Segunda questão: Está correta essa conclusão? Admitir que herdando o cônjuge casado no regime da comunhão parcial transmuta-se o regime em comunhão universal?

“A permanecer a interpretação conferida pela doutrina majoritária de que o cônjuge casado sob o regime da comunhão parcial herda em concorrência com os descendentes, inclusive no tocante aos bens particulares, teremos no Direito das Sucessões, na verdade, a transmutação do regime escolhido em vida – comunhão parcial de bens – nos moldes do Direito Patrimonial de Família, para o da comunhão universal, somente possível de ser celebrado por meio de pacto antenupcial por escritura pública.”

“Não se pode ter após a morte o que não se queria em vida “Não se pode ter após a morte o que não se queria em vida. A adoção do entendimento de que o cônjuge sobrevivente casado pelo regime da comunhão parcial de bens concorre com os descendentes do falecido a todo o acervo hereditário, viola, além do mais, a essência do próprio regime estipulado.”

Mas, O regime de bens é estipulado para valer depois da morte? É o regime de bens quem define situação sucessória?

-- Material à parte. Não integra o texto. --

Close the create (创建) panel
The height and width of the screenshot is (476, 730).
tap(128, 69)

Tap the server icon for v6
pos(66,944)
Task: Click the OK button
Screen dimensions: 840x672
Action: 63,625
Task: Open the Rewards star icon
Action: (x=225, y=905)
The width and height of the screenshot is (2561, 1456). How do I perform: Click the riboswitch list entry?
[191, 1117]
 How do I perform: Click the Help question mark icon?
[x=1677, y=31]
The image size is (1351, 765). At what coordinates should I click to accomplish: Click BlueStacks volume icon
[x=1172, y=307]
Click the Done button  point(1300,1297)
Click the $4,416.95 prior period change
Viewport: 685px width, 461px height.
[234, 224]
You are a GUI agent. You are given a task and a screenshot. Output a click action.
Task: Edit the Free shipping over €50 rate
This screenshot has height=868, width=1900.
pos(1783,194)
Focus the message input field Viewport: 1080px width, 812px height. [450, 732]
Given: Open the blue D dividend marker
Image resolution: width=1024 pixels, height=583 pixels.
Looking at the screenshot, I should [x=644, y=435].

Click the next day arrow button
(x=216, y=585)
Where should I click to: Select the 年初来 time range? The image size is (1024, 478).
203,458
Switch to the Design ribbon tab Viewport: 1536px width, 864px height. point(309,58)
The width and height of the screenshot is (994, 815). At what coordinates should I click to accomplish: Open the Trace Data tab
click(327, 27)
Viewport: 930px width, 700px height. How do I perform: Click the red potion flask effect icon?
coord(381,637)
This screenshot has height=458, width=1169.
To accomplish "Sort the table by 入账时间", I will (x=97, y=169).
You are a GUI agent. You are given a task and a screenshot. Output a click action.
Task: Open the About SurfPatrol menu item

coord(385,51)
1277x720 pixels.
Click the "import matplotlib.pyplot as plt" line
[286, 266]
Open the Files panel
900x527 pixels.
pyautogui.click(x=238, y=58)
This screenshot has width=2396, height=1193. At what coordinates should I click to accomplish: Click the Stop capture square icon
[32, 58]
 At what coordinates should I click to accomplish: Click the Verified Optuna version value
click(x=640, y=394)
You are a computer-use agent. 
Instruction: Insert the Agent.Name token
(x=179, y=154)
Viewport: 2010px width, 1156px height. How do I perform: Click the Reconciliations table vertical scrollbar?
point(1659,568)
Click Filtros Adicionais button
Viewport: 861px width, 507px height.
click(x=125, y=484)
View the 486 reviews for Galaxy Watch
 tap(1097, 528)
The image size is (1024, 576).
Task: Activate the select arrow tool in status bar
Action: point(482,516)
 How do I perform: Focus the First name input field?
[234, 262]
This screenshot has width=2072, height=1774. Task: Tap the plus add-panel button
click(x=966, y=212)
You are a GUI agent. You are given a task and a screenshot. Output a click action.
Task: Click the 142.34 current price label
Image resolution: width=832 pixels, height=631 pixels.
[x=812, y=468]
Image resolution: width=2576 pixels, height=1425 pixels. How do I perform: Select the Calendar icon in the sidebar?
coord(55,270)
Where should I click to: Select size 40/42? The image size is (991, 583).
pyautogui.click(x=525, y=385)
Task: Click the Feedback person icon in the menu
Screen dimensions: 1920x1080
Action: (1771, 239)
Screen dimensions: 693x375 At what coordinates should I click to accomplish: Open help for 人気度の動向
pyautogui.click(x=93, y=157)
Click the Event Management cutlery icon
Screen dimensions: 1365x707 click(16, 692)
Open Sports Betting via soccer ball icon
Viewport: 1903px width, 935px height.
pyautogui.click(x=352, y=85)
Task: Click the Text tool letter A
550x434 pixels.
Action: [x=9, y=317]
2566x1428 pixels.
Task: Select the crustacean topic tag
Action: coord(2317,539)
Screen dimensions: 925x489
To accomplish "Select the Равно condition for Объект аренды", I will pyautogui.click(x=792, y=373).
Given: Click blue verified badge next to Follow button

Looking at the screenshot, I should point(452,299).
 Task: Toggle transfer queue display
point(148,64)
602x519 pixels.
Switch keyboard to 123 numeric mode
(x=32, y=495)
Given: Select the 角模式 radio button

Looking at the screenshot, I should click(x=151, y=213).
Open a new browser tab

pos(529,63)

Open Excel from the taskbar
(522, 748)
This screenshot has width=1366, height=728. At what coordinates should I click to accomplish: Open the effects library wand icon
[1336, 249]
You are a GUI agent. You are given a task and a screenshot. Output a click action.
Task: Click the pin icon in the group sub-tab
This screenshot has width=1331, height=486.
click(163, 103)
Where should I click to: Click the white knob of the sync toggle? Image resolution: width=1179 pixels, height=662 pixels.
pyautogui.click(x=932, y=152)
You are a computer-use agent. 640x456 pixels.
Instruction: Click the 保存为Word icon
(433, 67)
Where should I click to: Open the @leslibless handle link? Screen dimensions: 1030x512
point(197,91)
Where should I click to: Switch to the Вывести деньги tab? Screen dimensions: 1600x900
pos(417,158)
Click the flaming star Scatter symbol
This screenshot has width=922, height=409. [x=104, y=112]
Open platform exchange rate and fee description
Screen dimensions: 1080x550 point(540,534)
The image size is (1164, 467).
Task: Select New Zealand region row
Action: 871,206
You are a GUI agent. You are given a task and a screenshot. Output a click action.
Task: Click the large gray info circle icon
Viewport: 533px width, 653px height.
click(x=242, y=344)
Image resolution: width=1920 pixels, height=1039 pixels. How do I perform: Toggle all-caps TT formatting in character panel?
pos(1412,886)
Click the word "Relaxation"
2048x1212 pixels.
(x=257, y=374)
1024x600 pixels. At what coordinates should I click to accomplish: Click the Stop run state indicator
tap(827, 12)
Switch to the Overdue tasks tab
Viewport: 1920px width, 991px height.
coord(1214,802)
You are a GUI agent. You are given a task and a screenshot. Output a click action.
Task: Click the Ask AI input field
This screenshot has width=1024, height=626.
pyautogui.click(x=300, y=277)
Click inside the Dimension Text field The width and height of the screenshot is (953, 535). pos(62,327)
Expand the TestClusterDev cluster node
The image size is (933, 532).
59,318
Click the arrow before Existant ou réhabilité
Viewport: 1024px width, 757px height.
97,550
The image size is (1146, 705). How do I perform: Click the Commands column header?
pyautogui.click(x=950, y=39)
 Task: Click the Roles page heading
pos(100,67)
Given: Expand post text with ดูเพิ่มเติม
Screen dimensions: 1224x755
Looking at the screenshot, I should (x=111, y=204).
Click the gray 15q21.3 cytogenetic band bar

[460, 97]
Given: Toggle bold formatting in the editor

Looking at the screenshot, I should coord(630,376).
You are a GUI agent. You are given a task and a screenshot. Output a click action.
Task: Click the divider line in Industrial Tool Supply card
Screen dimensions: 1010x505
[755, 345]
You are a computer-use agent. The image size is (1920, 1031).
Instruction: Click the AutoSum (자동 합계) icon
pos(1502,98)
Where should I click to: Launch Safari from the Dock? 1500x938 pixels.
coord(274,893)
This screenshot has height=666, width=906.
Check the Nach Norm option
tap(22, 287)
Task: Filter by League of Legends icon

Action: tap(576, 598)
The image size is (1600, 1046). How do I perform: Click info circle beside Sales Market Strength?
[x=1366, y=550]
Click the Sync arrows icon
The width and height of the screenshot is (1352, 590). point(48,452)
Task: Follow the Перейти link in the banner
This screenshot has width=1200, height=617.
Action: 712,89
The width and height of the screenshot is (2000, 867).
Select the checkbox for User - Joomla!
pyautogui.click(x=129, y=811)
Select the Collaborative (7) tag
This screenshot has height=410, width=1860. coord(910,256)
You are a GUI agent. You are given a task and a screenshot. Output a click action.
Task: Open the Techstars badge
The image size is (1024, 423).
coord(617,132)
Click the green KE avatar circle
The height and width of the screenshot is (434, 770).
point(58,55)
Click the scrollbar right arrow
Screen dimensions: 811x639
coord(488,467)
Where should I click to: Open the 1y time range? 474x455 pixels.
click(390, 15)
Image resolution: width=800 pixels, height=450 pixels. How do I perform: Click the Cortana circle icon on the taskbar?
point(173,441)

“Por tudo isso, a melhor interpretação é aquela que prima pela valorização da vontade das partes na escolha do regime de bens, mantendo-a intacta, assim na vida como na morte dos cônjuges.” Nossa opinião: Seria necessário Testamento

“Desse modo, preserva-se o regime da comunhão parcial de bens, de acordo com o postulado da autodeterminação, ao contemplar o cônjuge sobrevivente com o direito à meação, além da concorrência hereditária sobre os bens comuns, haja ou não bens particulares, partilháveis, estes unicamente entre os descendentes.”

Contudo, Tal determinação é diretamente contrária ao disposto no artigo 1829, I, causando resultado diverso do estabelecido no mandamento legal.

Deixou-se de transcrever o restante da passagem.